EXERCISE PROMPT » Count the lines in the entries below that contain the string "width", and report only that number.

INPUT FOR THIS TASK »
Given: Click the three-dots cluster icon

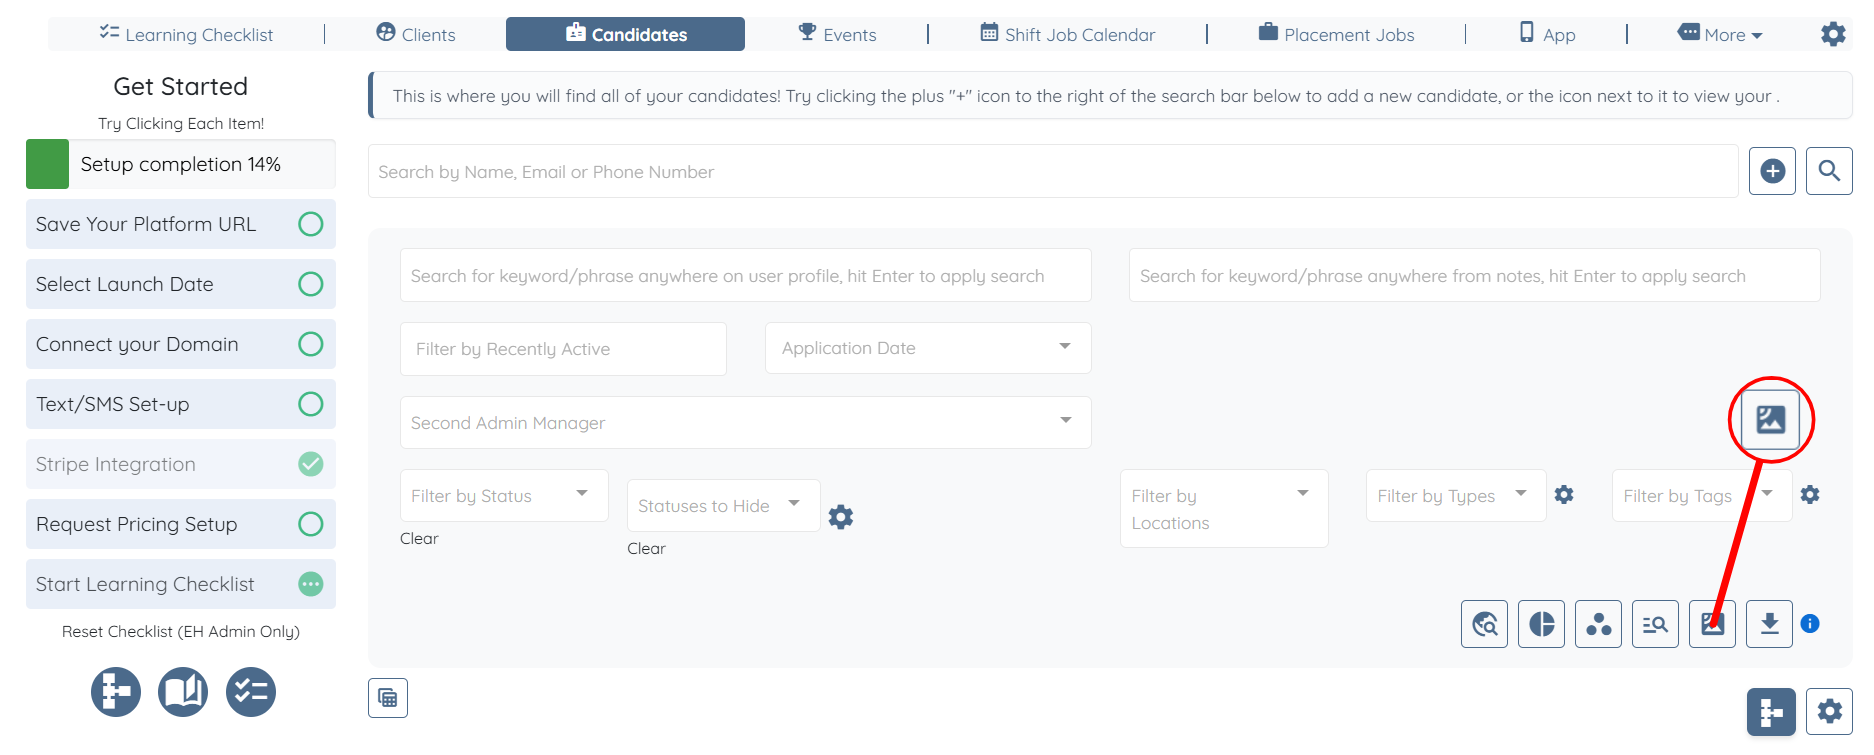Looking at the screenshot, I should [x=1598, y=624].
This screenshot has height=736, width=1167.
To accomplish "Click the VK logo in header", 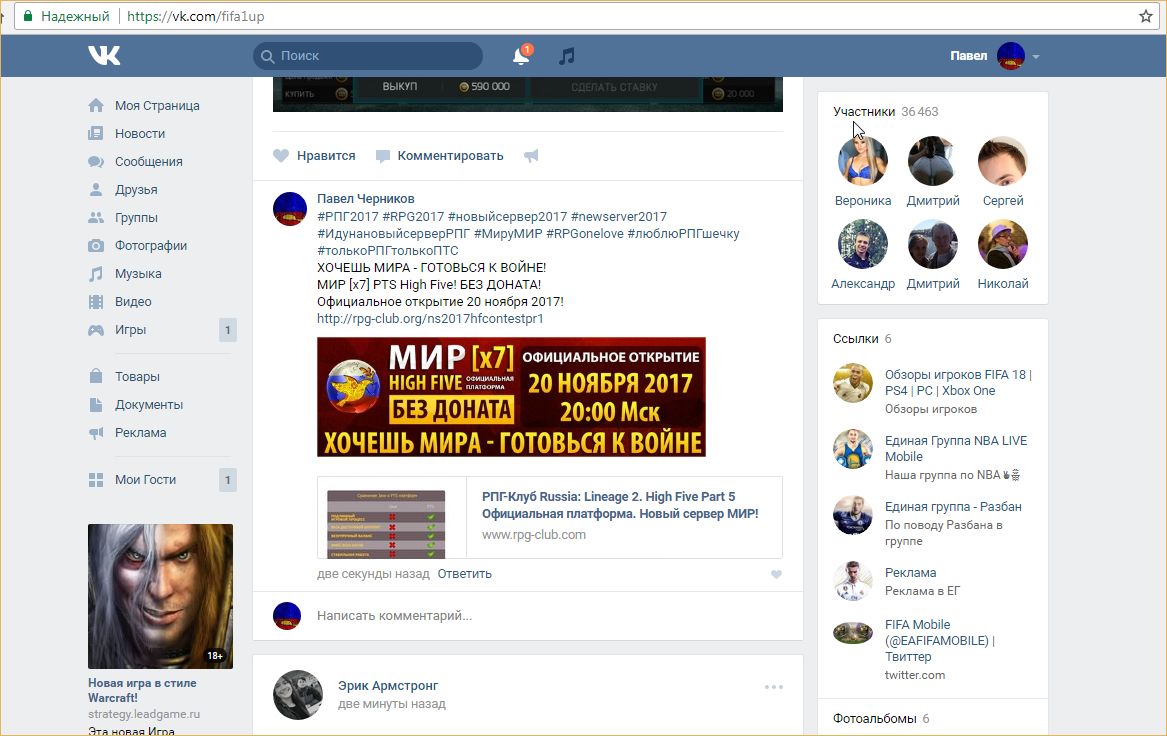I will (104, 56).
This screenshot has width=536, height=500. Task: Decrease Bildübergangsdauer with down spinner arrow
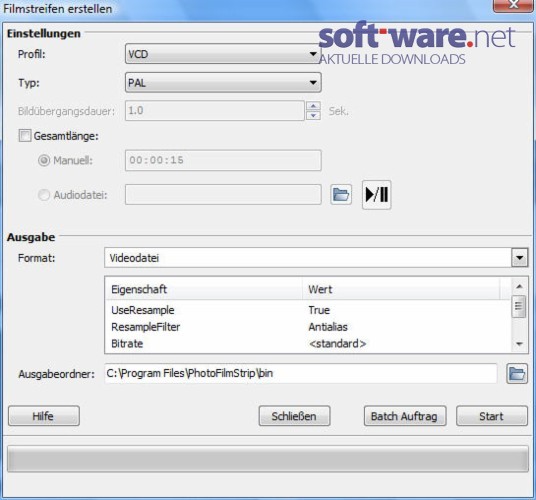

OUTPUT BELOW » 2